"Les Heures Heureuses", une autre vision de la psychiatrie

“Les Heures Heureuses”, une autre vision de la psychiatrie
“Les Heures Heureuses”, une autre vision de la psychiatrie - © Bande A Part Films

Mêlant films d'archives, photographies et témoignages, le documentaire de Martine Reyes nous dévoile l'histoire exemplaire d'un hôpital psychiatrique qui mit la liberté au centre de ses préoccupations.

“Ici, on n’attachait pas les malades". Cette phrase, prononcée par un des soignants de l'hôpital Saint-Alban-sur-Limagnole, résume à elle seule la philosophie de ce haut lieu de la psychiatrie moderne. Des années 40 aux années 70, ce centre de la Lozère pratiqua une psychiatrie ouverte et axée sur la liberté, tant en termes d'espace que de créativité.

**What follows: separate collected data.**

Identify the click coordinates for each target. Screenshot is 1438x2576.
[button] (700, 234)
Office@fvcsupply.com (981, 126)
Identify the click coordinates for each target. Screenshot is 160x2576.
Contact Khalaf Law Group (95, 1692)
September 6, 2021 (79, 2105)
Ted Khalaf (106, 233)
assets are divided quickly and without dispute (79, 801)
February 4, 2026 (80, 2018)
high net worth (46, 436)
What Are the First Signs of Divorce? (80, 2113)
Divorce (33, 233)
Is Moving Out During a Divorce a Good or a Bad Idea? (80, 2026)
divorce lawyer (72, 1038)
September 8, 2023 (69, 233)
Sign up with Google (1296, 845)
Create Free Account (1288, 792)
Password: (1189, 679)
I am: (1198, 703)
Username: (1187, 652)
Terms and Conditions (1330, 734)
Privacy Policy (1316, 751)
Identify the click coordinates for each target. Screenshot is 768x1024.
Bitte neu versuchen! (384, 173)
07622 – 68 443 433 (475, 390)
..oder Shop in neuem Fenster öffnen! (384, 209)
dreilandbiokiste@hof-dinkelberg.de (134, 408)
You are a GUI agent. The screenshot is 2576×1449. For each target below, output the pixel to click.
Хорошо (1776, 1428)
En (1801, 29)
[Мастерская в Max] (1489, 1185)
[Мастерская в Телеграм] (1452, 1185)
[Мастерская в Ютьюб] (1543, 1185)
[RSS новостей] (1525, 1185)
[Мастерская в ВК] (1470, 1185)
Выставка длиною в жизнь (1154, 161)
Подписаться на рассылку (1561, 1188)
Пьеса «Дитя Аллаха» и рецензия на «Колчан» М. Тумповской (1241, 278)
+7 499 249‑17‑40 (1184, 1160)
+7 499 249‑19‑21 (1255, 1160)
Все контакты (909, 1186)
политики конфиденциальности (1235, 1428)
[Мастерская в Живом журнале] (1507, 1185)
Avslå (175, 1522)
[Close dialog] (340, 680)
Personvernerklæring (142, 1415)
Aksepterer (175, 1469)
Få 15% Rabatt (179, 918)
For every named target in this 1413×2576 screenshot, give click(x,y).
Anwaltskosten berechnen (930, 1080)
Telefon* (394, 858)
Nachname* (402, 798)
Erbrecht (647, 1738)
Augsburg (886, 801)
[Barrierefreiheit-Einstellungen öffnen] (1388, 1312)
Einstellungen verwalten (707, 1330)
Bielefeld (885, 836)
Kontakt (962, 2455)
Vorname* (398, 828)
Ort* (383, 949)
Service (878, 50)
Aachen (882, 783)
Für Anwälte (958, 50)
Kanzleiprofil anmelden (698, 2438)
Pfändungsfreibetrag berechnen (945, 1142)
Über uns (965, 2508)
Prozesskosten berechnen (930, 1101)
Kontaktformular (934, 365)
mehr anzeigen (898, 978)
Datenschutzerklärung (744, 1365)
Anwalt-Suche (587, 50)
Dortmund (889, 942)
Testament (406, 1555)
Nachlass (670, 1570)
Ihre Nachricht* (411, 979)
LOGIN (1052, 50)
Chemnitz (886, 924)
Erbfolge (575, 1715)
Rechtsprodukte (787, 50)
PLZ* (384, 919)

C'est à cet endroit hors du commun que la cinéaste Martine Dreyes a choisi de consacrer un documentaire. Avec un atout décisif en poche  : pendant des décennies, diverses personnes ont filmé la vie de l'hôpital. Ces images super 8, rassemblées par la réalisatrice dans “Les Heures Heureuses”, nous dévoilent une approche des maladies mentales qui ne ressemblent pas à celle qu’on connaît aujourd'hui ou qu'on a connue autrefois. À l'écran, ni camisole ni barreaux, mais des patients qui se mêlent aux membres du personnel indistinctement, vaquent à leurs occupations, se baladent et partent en vacances.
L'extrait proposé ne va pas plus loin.